L’équipe a suivi 164 patients atteints de COVID-19 à Singapour pendant six à neuf mois, en analysant leur sang pour y rechercher des anticorps neutralisants contre le SARS-CoV-2, des cellules T et des molécules de signalisation du système immunitaire. Ils ont ensuite utilisé ces données pour établir un algorithme d’apprentissage automatique permettant de prédire la trajectoire des anticorps neutralisants des personnes au fil du temps. Les résultats ont été publiés dans la revue The Lancet Microbe.
L’importance de l’immunité T dans la durée de la protection
« Le message clé de cette étude est que la longévité des anticorps neutralisants fonctionnels contre le SARS-CoV-2 peut varier considérablement et qu’il est important de surveiller cela au niveau individuel. Ce travail peut avoir des implications sur la longévité de l’immunité après la vaccination, ce qui fera partie de nos études de suivi », a déclaré le professeur Wang Linfa, du programme des maladies infectieuses émergentes (EID) de la Duke-NUS, et auteur principal de l’étude.
L’équipe a pu classer les personnes en cinq groupes en fonction de la durée de vie de leurs anticorps.

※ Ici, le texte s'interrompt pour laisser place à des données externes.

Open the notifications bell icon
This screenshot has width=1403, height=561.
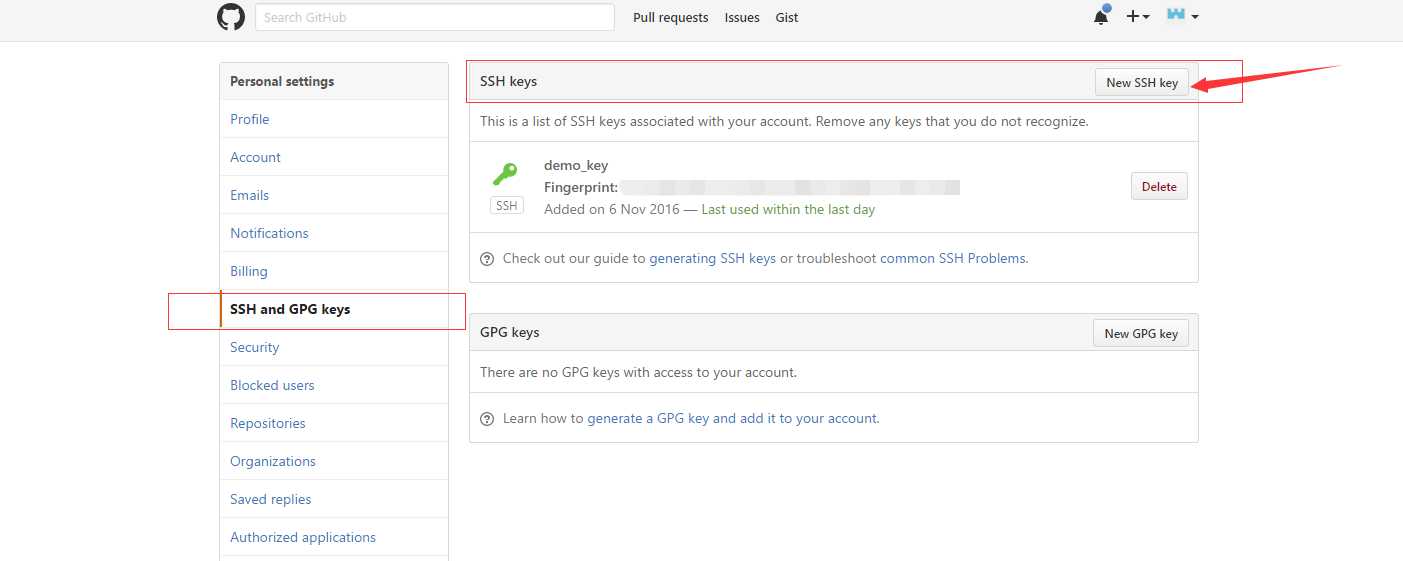[x=1101, y=17]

Le premier groupe, qui n’a jamais développé d’anticorps neutralisants détectables, également appelé groupe « négatif », représentait 11,6% des patients de l’étude. Le groupe « à disparition rapide » (26,8 %) présentait des niveaux initiaux d’anticorps variables qui diminuaient rapidement. Le groupe « à décroissance lente » (29 %) présentait un taux d’anticorps majoritairement positif à six mois. Le groupe « persistant » (31,7 %) a montré peu de changement dans ses niveaux d’anticorps jusqu’à 180 jours et, enfin, le groupe « réponse retardée » (1,8 %) a montré une augmentation marquée des anticorps neutralisants pendant la fin de la convalescence.
Bien que cette étude se soit concentrée sur la détermination des niveaux d’anticorps neutralisants, qui font partie du système complet de défense immunitaire de l’organisme, l’autre aspect important d’une défense immunitaire efficace sont les lymphocytes T. Les résultats ont révélé que les patients testés, y compris ceux du « groupe négatif », présentaient une immunité durable des cellules T six mois après l’infection initiale. Cela montre que les individus peuvent encore être protégés s’ils ont une immunité T robuste lorsque le taux d’anticorps neutralisants est faible.

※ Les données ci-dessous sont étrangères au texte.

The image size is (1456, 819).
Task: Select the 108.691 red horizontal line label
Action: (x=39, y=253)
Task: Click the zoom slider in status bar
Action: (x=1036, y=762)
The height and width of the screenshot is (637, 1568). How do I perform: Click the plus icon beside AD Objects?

« Notre étude examine les anticorps neutralisants qui sont importants dans la protection contre la COVID-19. Nous avons constaté que les anticorps contre le SARS-CoV-2 s’affaiblissent à des rythmes différents selon les personnes. Cela souligne l’importance de la santé publique et des mesures sociales dans la réponse à la pandémie en cours. Cependant, la présence de l’immunité des cellules T permet d’espérer une protection à plus long terme, ce qui nécessitera davantage d’études et de temps pour que les preuves épidémiologiques et cliniques soient confirmées », a déclaré le professeur associé David Lye, directeur du Bureau de recherche et de formation sur les maladies infectieuses, également auteur correspondant de l’étude.

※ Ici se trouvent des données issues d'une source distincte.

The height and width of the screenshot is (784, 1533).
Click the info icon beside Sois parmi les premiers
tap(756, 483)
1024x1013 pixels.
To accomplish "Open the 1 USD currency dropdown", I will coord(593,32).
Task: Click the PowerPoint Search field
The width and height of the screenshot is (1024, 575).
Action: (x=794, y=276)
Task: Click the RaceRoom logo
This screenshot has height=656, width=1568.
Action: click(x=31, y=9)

« Cette étude nous rappelle que nous réagissons tous différemment à l’infection et que les réponses immunitaires protectrices varient selon les personnes. Comprendre la base de ces différences aidera à concevoir de meilleurs vaccins », a ajouté le professeur Laurent Renia, directeur général de l’A*STAR Infectious Diseases Labs.
Selon les chercheurs, ces résultats sont importants pour les décideurs qui conçoivent les programmes de vaccination et les stratégies de sortie de pandémie. Le taux d’affaiblissement des anticorps suggère qu’une réinfection peut se produire lors des vagues d’infection suivantes. En outre, si l’immunité fournie par la vaccination s’estompe comme les anticorps produits naturellement, l’administration annuelle de vaccins pourrait être nécessaire pour prévenir les futures épidémies de COVID-19. D’autres recherches seront nécessaires pour clarifier ce point au fur et à mesure que les programmes de vaccination seront déployés.